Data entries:

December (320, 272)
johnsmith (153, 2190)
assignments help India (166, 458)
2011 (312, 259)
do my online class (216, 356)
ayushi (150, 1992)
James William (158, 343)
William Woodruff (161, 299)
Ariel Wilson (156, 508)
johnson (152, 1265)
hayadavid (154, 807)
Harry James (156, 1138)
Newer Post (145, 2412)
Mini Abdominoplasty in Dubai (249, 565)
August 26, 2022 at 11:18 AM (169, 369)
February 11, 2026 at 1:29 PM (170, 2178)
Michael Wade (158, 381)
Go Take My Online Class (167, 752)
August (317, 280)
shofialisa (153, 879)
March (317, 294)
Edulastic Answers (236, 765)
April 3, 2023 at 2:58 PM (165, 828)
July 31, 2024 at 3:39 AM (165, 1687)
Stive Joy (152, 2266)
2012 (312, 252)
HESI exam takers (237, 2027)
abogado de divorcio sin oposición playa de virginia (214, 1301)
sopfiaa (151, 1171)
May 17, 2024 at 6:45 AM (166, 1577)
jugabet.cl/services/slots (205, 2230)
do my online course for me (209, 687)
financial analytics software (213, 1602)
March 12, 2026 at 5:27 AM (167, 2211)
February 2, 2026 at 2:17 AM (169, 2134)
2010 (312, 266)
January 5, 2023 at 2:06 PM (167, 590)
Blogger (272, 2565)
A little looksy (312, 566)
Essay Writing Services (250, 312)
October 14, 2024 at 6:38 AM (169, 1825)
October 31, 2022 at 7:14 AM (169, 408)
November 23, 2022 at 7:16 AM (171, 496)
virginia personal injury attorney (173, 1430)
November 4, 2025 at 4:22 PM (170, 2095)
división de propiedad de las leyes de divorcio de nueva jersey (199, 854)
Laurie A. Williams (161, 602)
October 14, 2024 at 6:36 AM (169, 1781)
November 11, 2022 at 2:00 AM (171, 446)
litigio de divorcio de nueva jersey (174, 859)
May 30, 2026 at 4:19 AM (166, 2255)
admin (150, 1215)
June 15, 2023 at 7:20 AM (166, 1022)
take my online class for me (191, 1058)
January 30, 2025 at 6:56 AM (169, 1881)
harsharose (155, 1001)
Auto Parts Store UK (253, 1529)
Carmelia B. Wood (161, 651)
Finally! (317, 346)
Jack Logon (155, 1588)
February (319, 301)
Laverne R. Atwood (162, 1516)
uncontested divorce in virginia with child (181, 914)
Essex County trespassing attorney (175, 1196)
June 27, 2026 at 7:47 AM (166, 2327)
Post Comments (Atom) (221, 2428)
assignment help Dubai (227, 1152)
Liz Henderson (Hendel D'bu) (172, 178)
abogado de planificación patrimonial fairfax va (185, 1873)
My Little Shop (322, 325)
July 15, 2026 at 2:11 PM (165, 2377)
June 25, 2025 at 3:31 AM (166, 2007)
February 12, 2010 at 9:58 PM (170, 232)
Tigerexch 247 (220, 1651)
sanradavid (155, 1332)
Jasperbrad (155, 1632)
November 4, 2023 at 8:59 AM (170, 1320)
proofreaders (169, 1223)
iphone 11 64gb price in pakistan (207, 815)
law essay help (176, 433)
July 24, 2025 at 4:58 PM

### Task directions
What is needed is an exact copy of the line containing "Tigerexch 247 (220, 1651)" and each line after it, through the final line of the entries above.

### Answer space
Tigerexch 247 (220, 1651)
sanradavid (155, 1332)
Jasperbrad (155, 1632)
November 4, 2023 at 8:59 AM (170, 1320)
proofreaders (169, 1223)
iphone 11 64gb price in pakistan (207, 815)
law essay help (176, 433)
July 24, 2025 at 4:58 PM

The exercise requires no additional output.